Task input ->
-=-=-

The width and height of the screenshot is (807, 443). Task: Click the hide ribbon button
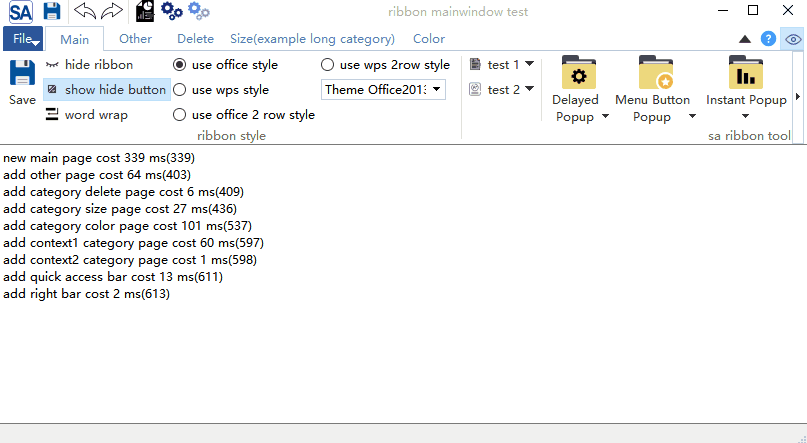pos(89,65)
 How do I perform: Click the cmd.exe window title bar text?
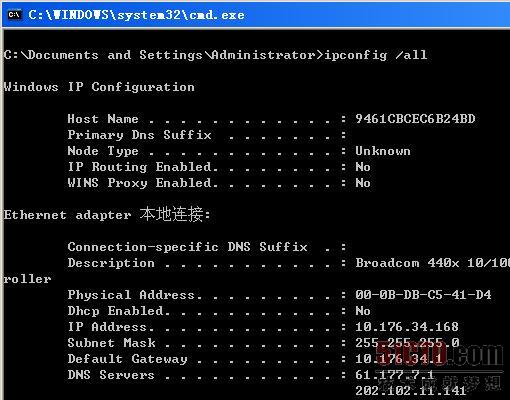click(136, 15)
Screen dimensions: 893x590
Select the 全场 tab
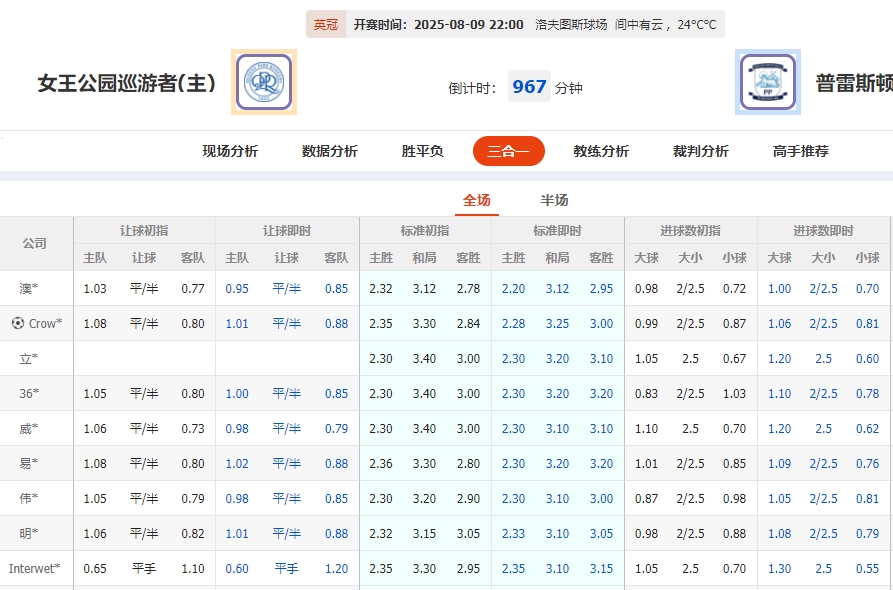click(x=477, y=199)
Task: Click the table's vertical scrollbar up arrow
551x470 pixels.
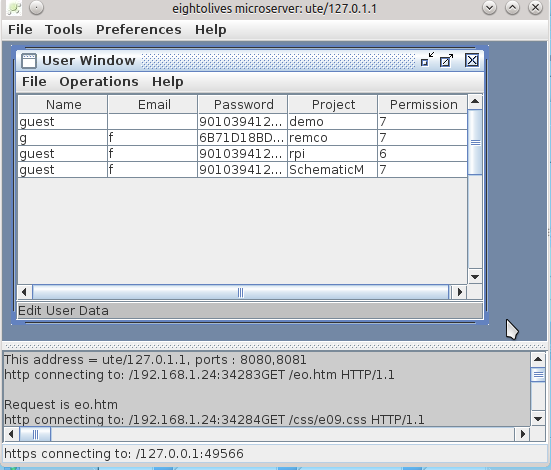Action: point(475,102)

-=-=-

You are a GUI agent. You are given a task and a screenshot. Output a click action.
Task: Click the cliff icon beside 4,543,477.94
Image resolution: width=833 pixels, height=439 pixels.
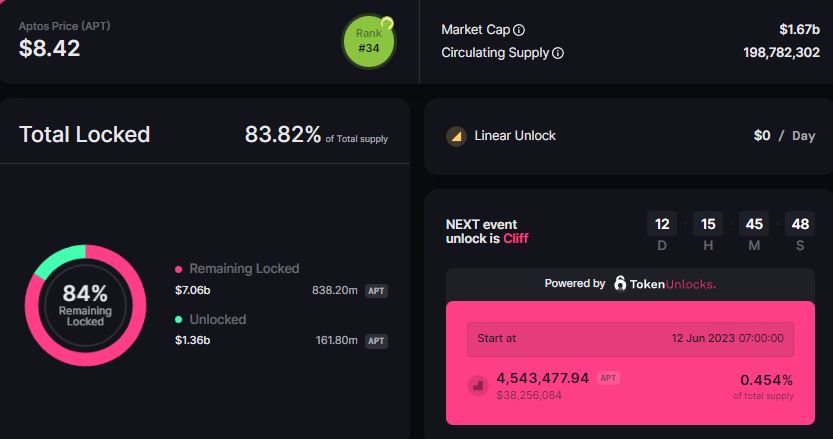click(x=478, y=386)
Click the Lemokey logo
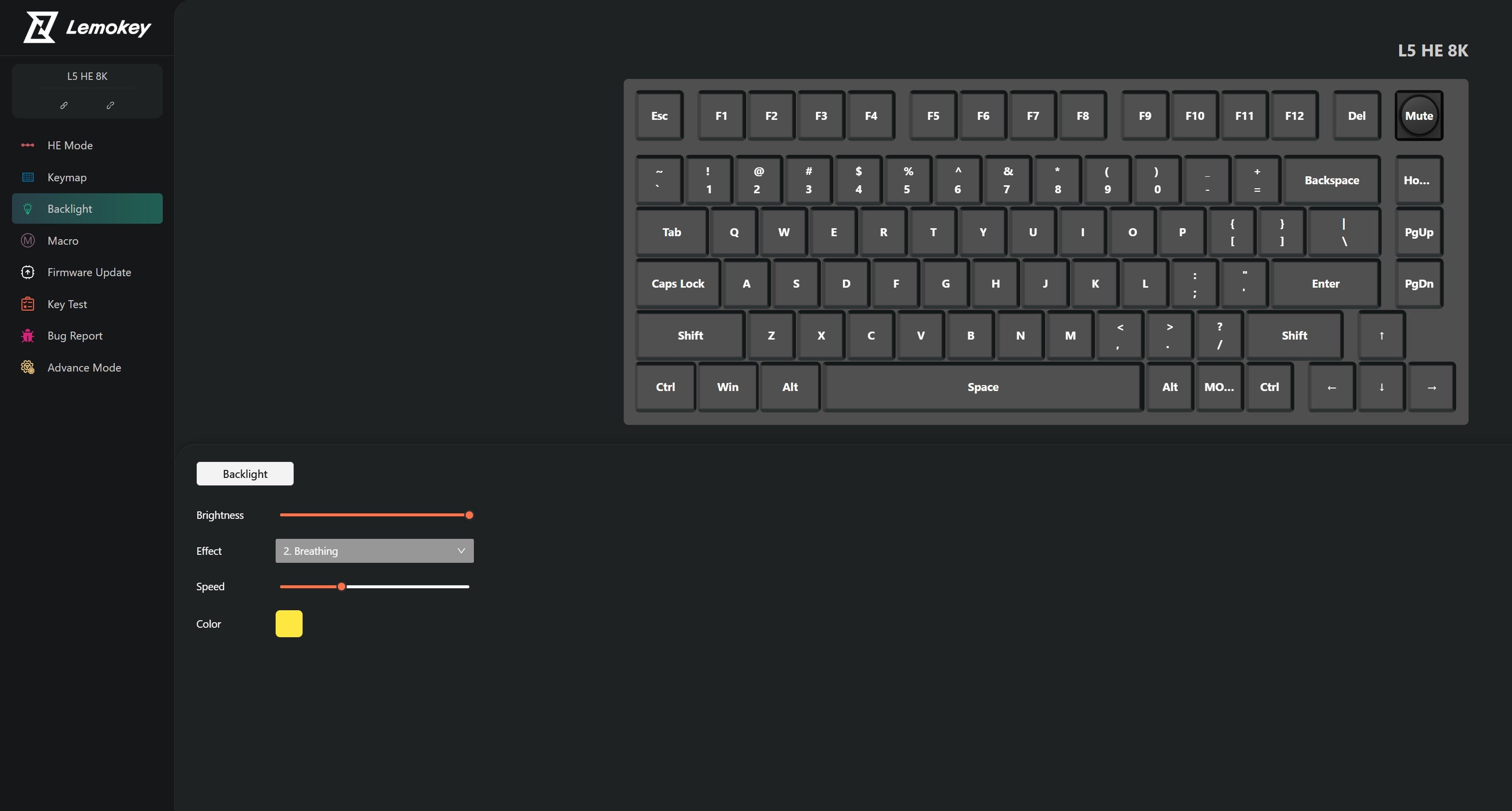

-=-=-

Task to carry out ->
Rescale the data in the stretch from the line containing "How do I perform: Click" through the line containing "Action: point(475,102)", both included. Rewrite only those lines, requests included, with each coordinate in the answers multiplied by 1.4 and rounded to a whole number (halves round up), and leave the pictures out.

Written solution ->
 How do I perform: Click the cmd.exe window title bar text?
click(190, 21)
Screen dimensions: 893x590
Select the 全场 tab
click(x=668, y=279)
Task: Click the table's vertical scrollbar up arrow
551x470 pixels.
Action: point(665,143)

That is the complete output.